I am researching the Xorshift128 PRNG. I am particularly interested in recovering the state given a set of outputs that have the remainder taken with different values.

A common way to take a unsigned 32-bit output from Xorshift128 and produce a value that ranges from 0<=n<50 is to take the remainder of the output and 50.

Say I have been given 25 consecutive outputs which have modulos in the range of 30-50 (which are known). I am assuming that the amount of entropy leaked in these values is about 133 bits (25*log2(40)). This should be sufficient to recover the internal state.

**I am interested in reducing the time complexity of the code/algorithm posted below.** You can pretty much remove the "shifting" in my code because those shifts produce a 1:1 domain and you can boil the whole loop down to just the xor and the mod check. Assuming I have infinite memory and can just pre-calculate x' and w', and later xor them together in this algorithm.

Of course, we do not get the benefit of having power-of-2 modulos, so all bits influence the output of the modulo. I have noticed with certain sets of input values that some bits remain the same, this could be exploited to avoid some loops. Normally it has to do with certain combinations of even/odd parameters which result in the last bit being leaked directly or always being the same. Sometimes I see 4 consecutive bits at the end of certain x / w inputs, which could be a major improvement. I have also thought of whether certain outputs half a "every other" situation where every other output is odd or even which results in another time save.

My complete algorithm which is structured around this loop basically forms a massive DAG and slowly culls invalid pathways. This approach becomes a problem because it results in the need for 9000 TB of memory (haha). I have discovered that the rough expected number of outputs for this algorithm is: *(2^64)/(m^3)* where m is x_mod. If you assume the sets I am building to construct this DAG take up 4 bytes for each parameter, making 12 bytes for (x,w,r) triplets, where m=40 you and assuming 0 overhead you would need 3145TB per iteration - which is not ideal! This algorithm works as intended for m=~300 and produces the correct results, even with the available entropy is 128.0001, in a matter of 30 seconds with about 20GB of RAM. This was done using a GPU to do the hard-work and the CPU to arrange the DAG.

● **RECORDS SHOWN**:
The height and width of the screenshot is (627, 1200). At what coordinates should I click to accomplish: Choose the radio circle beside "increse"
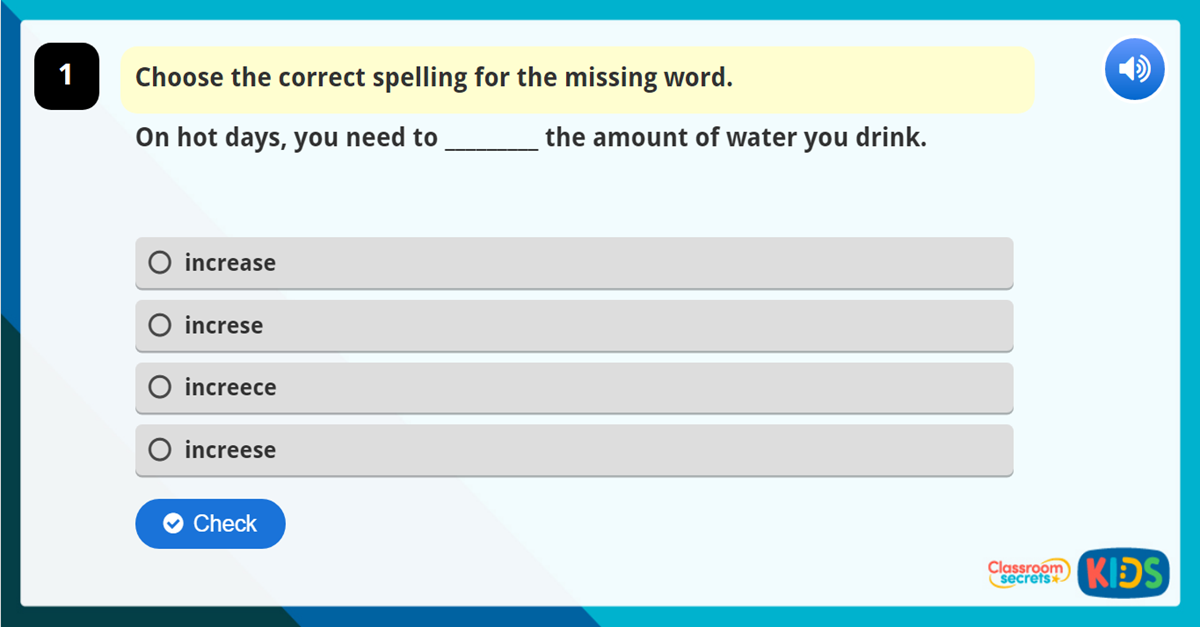point(160,325)
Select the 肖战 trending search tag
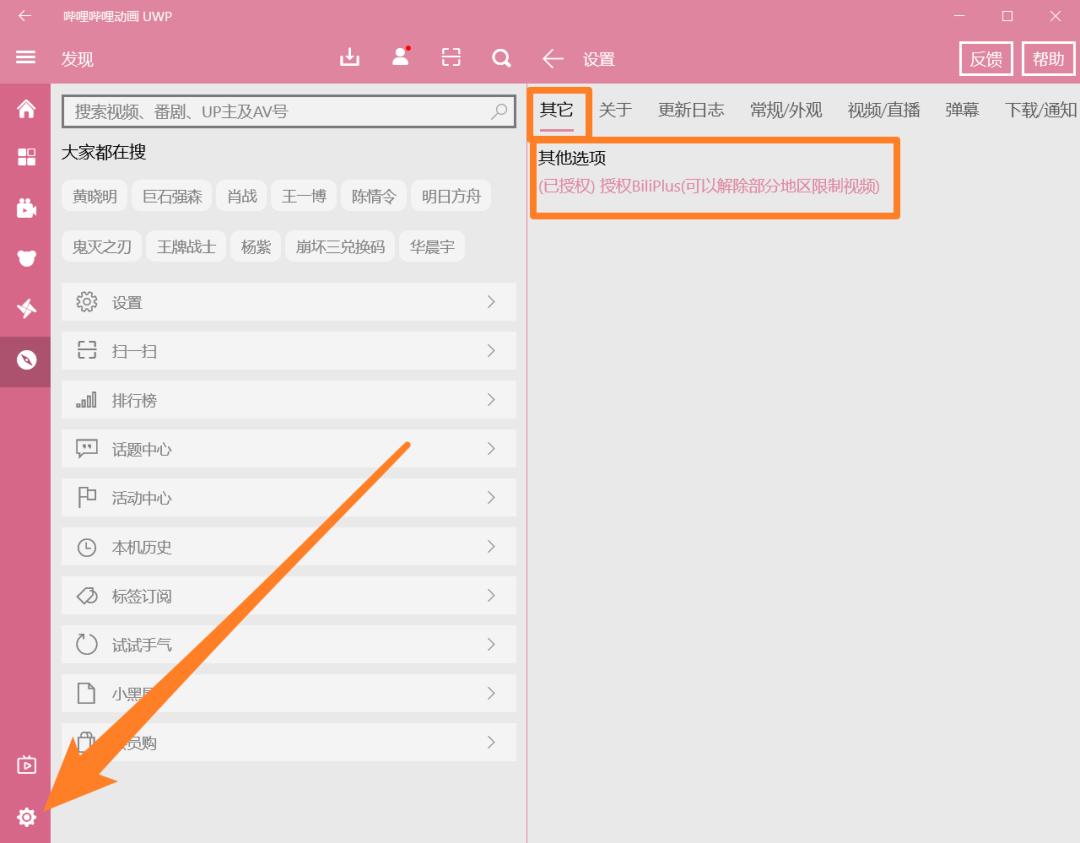Image resolution: width=1080 pixels, height=843 pixels. coord(240,195)
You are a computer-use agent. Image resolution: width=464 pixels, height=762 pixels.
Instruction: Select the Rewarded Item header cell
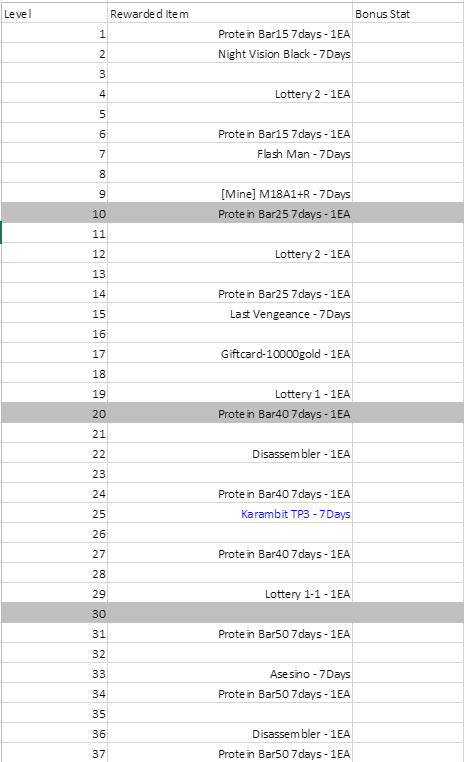pos(230,14)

● **TASK DIRECTIONS**:
Revise the post on Xorshift128 state recovery, starting with "A common way" and going on through "in this algorithm.", so that "information" takes the place of "entropy". The records stand apart from the post and belong to separate material.

● **OUTPUT BELOW**:
A common way to take a unsigned 32-bit output from Xorshift128 and produce a value that ranges from 0<=n<50 is to take the remainder of the output and 50.

Say I have been given 25 consecutive outputs which have modulos in the range of 30-50 (which are known). I am assuming that the amount of information leaked in these values is about 133 bits (25*log2(40)). This should be sufficient to recover the internal state.

**I am interested in reducing the time complexity of the code/algorithm posted below.** You can pretty much remove the "shifting" in my code because those shifts produce a 1:1 domain and you can boil the whole loop down to just the xor and the mod check. Assuming I have infinite memory and can just pre-calculate x' and w', and later xor them together in this algorithm.